Review Security — White-Box Security Audit
Orchestrates a comprehensive security assessment of the project's source code using both defensive and offensive analysis. A blue-teamer and a lead red-teamer run in parallel, in isolation — neither sees the other's output during the first pass. The orchestrator then synthesizes their territories into a unified target list with four prescriptive categories, surfacing what each team alone would have missed. Focused red-teamers deep-dive each target. Findings are synthesized, exploit chains are explored, and the process iterates until no new chains emerge.
This is deliberately heavy. Thoroughness is the priority, not speed. A complete audit may spawn many agents and take significant time. That's the point — shallow security reviews miss the vulnerabilities that matter.
Advisory only. The skill produces findings and proposes tickets; it does not implement remediation. The cognitive seam between "find vulnerability" and "fix vulnerability" is wide enough that mixing them under one workflow degrades both — security findings require fresh threat-model reasoning to remediate correctly, and the discovery agents shouldn't be biased toward findings they could easily fix. Tickets capture findings durably across that seam and compose with /implement and /implement-project for remediation.
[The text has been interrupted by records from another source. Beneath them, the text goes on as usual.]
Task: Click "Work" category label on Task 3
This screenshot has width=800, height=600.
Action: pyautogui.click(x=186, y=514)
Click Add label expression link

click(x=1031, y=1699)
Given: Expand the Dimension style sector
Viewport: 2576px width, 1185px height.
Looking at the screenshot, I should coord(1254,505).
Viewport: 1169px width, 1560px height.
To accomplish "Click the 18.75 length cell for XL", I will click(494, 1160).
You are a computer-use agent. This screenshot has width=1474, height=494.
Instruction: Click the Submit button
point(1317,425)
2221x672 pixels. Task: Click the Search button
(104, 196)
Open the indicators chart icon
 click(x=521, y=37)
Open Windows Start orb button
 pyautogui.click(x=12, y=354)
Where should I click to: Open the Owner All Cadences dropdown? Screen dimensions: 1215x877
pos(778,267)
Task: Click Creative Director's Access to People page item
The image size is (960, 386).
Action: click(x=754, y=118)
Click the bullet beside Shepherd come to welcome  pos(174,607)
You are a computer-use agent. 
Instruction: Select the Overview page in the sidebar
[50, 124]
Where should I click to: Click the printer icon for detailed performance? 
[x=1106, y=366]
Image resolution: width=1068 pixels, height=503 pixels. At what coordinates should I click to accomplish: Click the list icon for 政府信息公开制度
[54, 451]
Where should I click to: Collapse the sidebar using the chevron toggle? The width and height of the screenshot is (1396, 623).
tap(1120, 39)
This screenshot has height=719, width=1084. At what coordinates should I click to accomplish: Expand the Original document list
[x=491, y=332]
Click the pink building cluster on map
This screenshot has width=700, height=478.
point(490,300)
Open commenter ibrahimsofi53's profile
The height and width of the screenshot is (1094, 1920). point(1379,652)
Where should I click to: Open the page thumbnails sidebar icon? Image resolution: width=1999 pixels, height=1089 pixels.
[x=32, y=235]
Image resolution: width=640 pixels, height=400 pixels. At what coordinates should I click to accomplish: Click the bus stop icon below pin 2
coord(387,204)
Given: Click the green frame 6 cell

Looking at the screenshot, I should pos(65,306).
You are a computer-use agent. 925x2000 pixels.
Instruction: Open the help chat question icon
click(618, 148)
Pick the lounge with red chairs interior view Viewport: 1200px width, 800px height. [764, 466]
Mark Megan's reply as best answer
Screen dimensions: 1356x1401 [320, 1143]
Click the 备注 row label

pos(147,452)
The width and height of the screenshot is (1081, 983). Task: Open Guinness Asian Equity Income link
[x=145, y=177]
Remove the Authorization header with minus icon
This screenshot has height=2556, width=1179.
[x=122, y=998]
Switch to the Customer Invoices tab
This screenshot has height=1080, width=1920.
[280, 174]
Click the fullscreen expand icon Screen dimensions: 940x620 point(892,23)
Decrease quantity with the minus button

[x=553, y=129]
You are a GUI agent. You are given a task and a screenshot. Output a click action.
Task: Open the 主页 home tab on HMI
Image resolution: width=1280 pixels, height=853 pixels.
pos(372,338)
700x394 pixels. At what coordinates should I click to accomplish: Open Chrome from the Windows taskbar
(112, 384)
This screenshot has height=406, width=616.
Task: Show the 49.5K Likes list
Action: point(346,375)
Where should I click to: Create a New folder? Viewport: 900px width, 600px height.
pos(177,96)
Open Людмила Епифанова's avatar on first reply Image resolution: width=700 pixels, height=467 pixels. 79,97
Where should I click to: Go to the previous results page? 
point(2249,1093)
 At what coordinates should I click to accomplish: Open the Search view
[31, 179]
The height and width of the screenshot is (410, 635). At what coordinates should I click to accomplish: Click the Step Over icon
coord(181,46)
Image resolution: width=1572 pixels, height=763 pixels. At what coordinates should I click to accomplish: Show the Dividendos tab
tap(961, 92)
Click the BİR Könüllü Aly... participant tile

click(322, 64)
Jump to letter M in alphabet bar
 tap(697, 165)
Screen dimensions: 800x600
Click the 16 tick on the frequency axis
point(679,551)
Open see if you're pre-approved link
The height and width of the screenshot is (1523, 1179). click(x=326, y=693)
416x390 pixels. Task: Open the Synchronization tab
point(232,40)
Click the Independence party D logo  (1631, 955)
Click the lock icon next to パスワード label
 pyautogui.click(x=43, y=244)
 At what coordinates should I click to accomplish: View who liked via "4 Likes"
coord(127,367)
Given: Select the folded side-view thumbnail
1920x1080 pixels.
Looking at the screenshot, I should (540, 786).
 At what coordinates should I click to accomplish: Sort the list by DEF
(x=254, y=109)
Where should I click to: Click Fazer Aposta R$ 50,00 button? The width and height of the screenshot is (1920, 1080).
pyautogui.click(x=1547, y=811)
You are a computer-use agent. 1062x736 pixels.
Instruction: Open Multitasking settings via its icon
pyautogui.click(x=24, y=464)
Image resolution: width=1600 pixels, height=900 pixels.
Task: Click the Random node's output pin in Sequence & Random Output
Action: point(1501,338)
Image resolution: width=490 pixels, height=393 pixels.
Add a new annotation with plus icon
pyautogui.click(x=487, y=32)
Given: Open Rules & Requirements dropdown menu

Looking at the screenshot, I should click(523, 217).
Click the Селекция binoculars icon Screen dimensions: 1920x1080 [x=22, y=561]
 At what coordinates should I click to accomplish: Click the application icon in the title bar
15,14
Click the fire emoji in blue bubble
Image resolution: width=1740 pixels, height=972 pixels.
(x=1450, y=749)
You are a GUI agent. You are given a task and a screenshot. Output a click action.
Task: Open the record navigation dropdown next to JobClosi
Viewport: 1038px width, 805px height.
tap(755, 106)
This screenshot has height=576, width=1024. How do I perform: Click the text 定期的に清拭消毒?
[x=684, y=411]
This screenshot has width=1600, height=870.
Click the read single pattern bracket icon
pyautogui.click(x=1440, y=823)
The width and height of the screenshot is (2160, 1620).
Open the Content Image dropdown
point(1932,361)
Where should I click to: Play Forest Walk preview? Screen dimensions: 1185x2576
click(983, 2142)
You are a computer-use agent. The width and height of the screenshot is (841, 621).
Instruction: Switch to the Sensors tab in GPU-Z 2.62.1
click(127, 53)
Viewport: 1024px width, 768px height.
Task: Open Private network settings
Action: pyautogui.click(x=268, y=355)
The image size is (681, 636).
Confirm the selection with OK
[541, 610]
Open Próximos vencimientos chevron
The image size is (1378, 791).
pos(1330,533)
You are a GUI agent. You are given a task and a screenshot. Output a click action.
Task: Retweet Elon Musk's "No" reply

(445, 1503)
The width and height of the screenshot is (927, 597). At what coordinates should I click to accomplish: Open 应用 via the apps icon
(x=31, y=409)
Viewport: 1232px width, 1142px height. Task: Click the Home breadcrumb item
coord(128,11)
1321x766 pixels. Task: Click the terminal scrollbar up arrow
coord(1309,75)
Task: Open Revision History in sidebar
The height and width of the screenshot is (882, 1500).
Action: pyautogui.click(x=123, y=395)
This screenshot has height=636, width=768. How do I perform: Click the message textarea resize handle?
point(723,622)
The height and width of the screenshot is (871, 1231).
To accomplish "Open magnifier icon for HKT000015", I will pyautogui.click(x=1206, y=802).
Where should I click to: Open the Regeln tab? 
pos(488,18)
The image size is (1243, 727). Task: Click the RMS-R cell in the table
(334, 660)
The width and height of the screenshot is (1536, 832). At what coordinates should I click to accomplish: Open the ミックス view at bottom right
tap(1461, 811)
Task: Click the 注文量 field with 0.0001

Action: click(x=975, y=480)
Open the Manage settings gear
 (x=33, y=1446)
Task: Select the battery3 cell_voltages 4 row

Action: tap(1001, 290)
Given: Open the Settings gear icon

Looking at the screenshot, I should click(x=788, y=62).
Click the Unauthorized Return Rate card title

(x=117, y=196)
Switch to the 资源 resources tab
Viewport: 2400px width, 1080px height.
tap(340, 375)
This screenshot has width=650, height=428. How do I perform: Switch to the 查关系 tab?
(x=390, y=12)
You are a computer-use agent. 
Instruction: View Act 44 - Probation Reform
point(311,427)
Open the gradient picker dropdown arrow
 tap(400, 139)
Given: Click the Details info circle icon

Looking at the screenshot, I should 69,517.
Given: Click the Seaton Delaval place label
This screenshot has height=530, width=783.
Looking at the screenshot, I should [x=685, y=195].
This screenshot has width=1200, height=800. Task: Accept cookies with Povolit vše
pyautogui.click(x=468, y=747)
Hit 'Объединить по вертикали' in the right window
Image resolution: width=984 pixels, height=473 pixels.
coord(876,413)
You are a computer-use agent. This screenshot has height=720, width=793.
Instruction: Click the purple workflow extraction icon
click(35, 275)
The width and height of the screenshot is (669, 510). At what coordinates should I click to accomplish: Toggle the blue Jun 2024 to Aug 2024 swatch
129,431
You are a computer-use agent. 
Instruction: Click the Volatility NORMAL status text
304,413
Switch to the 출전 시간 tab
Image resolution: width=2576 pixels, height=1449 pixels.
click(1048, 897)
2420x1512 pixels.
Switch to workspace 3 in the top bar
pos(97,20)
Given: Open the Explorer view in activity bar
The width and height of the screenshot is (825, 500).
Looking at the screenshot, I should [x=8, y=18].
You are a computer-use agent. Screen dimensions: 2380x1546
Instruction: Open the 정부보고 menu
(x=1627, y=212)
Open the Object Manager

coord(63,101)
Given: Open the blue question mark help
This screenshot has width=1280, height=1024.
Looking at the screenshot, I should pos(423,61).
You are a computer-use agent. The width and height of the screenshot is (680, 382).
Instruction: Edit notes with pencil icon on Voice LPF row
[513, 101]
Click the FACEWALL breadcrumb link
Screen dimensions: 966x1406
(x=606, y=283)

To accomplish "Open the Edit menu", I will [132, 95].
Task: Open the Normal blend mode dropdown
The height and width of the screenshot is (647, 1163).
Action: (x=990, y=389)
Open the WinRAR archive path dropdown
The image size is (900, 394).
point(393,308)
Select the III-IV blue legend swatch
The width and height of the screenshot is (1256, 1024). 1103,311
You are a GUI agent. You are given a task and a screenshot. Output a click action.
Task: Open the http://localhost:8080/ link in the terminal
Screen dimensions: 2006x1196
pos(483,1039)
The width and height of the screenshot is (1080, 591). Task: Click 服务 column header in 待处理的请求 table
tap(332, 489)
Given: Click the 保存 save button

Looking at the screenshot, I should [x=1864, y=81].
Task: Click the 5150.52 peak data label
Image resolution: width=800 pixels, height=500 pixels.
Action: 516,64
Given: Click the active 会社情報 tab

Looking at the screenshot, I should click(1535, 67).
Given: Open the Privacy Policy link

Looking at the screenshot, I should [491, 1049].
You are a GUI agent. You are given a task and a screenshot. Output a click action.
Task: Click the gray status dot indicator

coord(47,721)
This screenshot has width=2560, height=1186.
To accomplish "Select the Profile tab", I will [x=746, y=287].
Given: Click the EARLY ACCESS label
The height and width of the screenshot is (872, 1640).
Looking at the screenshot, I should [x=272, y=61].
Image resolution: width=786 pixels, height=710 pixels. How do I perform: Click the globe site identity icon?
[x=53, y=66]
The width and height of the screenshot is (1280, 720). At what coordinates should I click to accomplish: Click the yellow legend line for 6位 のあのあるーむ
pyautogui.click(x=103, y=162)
The parallel-isolated first pass is the load-bearing discipline of this skill. The previous design ran blue first, then red informed by blue. That design embedded an anchoring failure mode: whatever the blue team flagged as "the defensive territory" became the salient territory for the red team. Real attackers don't get a defensive briefing — they look at the system fresh and find what defenders missed. Independent reconnaissance surfaces the territory the old design suppressed.
Workflow Overview
┌──────────────────────────────────────────────────────┐
│ AUDIT WORKFLOW │
├──────────────────────────────────────────────────────┤
│ 1. Determine scope │
│ 2. Independent first pass (parallel, isolated) │
│ ├─ Blue-teamer (defense evaluation) │
│ │ └─ Output: control inventory + gaps + depth │
│ └─ Lead red-teamer (reconnaissance) │
│ └─ Input: scope only (no blue-team output) │
│ └─ Output: attack surface + target list │
│ 3. Reconnaissance synthesis │
│ ├─ Categorize: anchoring-suppressed, │
│ │ convergent, blue-flagged-unverified, │
│ │ divergent │
│ └─ Output: unified target list (≤25) │
│ 4. For each target on unified list: │
│ └─ Spawn focused red-teamer (deep investigation) │
│ └─ Includes blue-team context iff target │
│ origin includes blue-team data │
│ 5. Findings synthesis + chain analysis │
│ ├─ If exploit chains found → goto 4 (new vector) │
│ └─ If no new chains → proceed │
│ 6. Present consolidated findings to user │
│ 7. Cut tickets (proposed structure, operator-approved) │
└──────────────────────────────────────────────────────┘
Workflow Details
1. Determine Scope
Default: Production code only. The following are excluded by default:
- Test code (test files, test fixtures, test helpers)
- Dev-only dependencies and tooling (build tools, linters, bundler configs)
- Generated code, vendored code
Inform the user of these exclusions when presenting the scope. If the user wants to include any of them, respect that.
If user specifies scope: Respect it (directory, files, module, feature area). Pass scope to all spawned agents.
Ask the user:
- "What is the scope of the audit?" (entire codebase, specific module, specific feature)
- "Is there anything you're particularly concerned about?" (auth, file handling, a recent change, etc.)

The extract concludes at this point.